Source material -
# # # # # # #
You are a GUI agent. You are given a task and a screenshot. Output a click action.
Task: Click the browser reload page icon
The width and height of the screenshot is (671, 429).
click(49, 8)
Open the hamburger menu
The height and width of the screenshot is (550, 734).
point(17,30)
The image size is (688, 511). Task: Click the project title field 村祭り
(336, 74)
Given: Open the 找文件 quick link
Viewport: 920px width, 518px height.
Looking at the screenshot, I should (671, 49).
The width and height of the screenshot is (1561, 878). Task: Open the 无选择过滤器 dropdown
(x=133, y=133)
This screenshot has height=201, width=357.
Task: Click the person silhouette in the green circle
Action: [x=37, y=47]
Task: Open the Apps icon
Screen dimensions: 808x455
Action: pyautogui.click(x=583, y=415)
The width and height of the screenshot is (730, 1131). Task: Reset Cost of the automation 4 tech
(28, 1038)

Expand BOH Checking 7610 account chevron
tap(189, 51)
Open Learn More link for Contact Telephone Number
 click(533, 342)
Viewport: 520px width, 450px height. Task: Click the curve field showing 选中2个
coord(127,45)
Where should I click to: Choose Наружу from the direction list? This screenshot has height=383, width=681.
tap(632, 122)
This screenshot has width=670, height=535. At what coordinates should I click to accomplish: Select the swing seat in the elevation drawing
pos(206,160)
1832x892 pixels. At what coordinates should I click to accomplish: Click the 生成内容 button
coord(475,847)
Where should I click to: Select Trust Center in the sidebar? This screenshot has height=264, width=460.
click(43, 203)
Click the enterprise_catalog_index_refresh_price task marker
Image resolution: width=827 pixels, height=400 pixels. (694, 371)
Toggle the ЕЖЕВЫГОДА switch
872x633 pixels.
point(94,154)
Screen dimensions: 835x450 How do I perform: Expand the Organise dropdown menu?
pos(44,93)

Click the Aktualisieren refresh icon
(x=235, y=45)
# # # # # # #
Turn the material in the stretch from the line containing "Viewport: 520px width, 450px" through the line containing "coord(475,847)" into a two-column CSV with the columns instruction and response, one row for each text and its answer. Put each value in one quoted field, with any line breaks changed to spaces.

Reply to the task -
instruction,response
"Viewport: 520px width, 450px height. Task: Click the curve field showing 选中2个","coord(127,45)"
"Where should I click to: Choose Наружу from the direction list? This screenshot has height=383, width=681.","tap(632, 122)"
"This screenshot has width=670, height=535. At what coordinates should I click to accomplish: Select the swing seat in the elevation drawing","pos(206,160)"
"1832x892 pixels. At what coordinates should I click to accomplish: Click the 生成内容 button","coord(475,847)"